--- Start Recorded data ---

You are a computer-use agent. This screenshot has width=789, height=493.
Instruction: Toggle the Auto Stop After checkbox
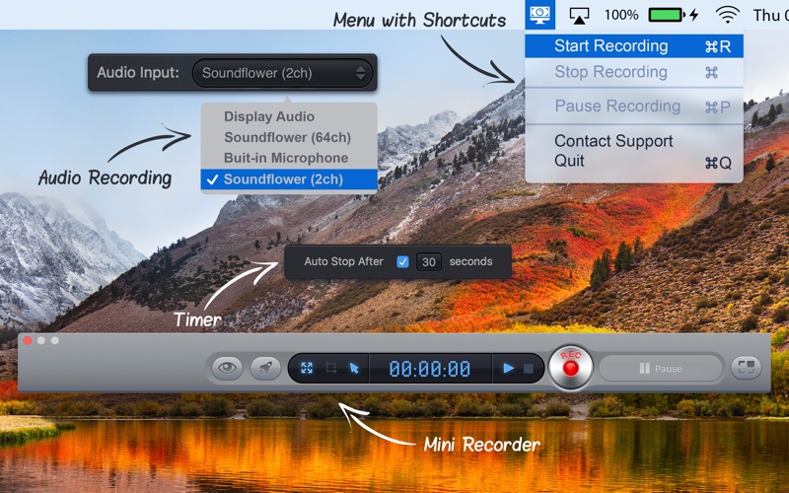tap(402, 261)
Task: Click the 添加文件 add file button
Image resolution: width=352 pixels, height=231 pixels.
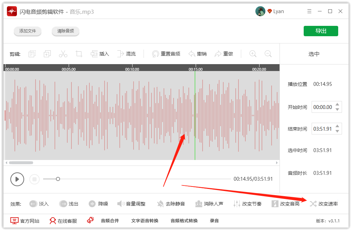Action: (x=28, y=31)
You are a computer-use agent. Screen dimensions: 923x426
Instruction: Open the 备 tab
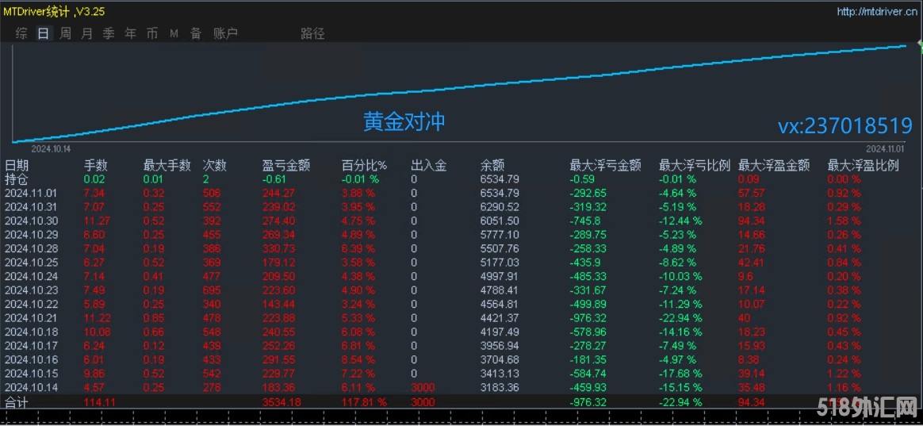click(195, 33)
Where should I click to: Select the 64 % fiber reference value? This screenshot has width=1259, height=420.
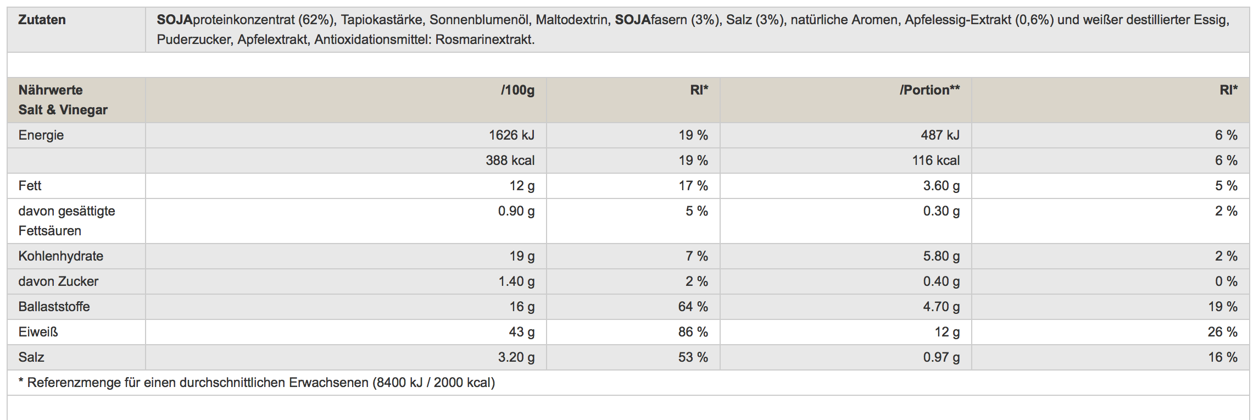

--- End Recorded data ---

Reproduce every line of the records above, requests included, but scale each coordinate in the answers by 1.1 and round to the nearest whole number, with halves rounded up. Keep the numbers in the requests unchanged and leave out the pictures.

== Task solution ==
You are a computer-use agent. This screenshot has width=789, height=493.
Instruction: Toggle the Auto Stop After checkbox
tap(442, 287)
Task: Click the 添加文件 add file button
Image resolution: width=352 pixels, height=231 pixels.
Action: (x=31, y=34)
You are a computer-use agent. Screen dimensions: 923x426
Instruction: Open the 备 tab
click(215, 36)
Where should I click to: Select the 64 % fiber reference value? This screenshot has width=1259, height=420.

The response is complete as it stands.